This Amendment No. 1 to Schedule 13D is being filed pursuant to Rule
13d-2(a) of Regulation 13D-G of the General Rules and Regulations under the
Securities Exchange Act of 1934, as amended, on behalf of Investcorp S.A., a
Luxembourg corporation, ("Investcorp"), and Sipco Limited, a Cayman Islands
corporation ("Sipco" and collectively, the "Reporting Persons") to amend the
Reporting Persons' Schedule 13D as indicated herein to report, among other
things, that the entities that are record owners of the shares over which the
Reporting Persons have beneficial ownership and certain other shareholders of
Prime Common Stock have agreed to tender all of the shares of Prime Common
Stock owned by them to a subsidiary of Atlas Copco North America, Inc. ("Atlas
Copco") at a price of at least $32.00 per share and have granted Atlas Copco a
proxy with respect to such shares.
The Reporting Persons previously filed a Schedule 13D respecting their
indirect beneficial ownership of approximately 28.75% of the Common Stock of
Prime Services Inc.
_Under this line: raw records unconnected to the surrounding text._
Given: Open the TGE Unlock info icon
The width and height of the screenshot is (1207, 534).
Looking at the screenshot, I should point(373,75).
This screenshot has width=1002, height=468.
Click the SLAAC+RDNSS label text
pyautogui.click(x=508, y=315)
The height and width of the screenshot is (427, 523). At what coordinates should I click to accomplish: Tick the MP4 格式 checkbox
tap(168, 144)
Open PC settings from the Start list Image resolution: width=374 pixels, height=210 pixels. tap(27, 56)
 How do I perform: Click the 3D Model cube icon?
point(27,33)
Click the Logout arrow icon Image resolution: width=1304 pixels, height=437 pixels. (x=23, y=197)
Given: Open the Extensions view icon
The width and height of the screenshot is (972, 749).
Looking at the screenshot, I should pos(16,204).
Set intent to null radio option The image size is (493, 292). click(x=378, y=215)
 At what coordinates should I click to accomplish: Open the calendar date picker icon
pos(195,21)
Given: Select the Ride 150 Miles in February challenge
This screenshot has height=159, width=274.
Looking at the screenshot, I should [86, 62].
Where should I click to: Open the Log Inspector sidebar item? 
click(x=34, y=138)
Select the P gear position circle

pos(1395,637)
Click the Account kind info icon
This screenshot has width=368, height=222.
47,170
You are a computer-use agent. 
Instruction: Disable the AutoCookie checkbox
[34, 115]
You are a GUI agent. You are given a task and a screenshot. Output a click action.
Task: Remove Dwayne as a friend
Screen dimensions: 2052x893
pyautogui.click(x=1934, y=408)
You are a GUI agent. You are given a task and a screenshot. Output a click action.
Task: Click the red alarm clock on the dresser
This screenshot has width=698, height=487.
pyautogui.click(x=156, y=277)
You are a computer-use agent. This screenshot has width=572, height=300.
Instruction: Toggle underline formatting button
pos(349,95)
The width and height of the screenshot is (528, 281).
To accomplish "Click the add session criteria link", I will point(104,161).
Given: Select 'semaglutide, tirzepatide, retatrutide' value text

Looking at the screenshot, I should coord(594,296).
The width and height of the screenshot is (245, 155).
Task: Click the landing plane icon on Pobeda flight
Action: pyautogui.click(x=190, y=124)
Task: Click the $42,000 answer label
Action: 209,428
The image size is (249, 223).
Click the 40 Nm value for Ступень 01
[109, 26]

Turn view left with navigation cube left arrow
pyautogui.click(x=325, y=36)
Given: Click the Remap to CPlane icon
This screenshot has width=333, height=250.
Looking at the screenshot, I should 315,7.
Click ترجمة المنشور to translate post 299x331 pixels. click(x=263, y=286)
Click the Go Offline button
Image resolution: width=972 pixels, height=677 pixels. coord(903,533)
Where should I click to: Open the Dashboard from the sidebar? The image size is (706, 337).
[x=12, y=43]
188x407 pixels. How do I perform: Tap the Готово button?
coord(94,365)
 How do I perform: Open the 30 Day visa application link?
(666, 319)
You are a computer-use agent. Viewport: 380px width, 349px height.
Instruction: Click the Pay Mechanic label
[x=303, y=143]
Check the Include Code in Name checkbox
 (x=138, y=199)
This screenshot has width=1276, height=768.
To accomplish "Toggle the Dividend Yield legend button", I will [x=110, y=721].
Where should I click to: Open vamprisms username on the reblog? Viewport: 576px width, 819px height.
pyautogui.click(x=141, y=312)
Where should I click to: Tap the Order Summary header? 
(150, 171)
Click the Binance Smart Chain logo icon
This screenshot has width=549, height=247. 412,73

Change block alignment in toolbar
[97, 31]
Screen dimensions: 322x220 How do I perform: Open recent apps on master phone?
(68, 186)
Except as otherwise indicated herein, all defined terms
used herein shall have the meaning ascribed to them in such Schedule 13D.
ITEM 1. SECURITY AND ISSUER.
No material change.
ITEM 2. IDENTITY AND BACKGROUND.
No material change.
ITEM 3. SOURCE AND AMOUNT OF FUNDS OR OTHER CONSIDERATION.
No material change.
ITEM 4. PURPOSE OF TRANSACTION.
Two indirect wholly-owned subsidiaries of Investcorp which in the
aggregate own 1,089,658 shares of Prime Common Stock (the "Investcorp
Subsidiaries"), certain other entities (the "Managed Entities") that in the
aggregate own 6,960,274 shares of Prime Common Stock as to which Investcorp
may be deemed to share beneficial ownership, and certain other shareholders
of Prime Common Stock (collectively with the Investcorp Subsidiaries and the
Managed Entities, the "International Investors") each have entered into a
Stockholder Agreement with Atlas Copco North America, Inc. ("Atlas Copco")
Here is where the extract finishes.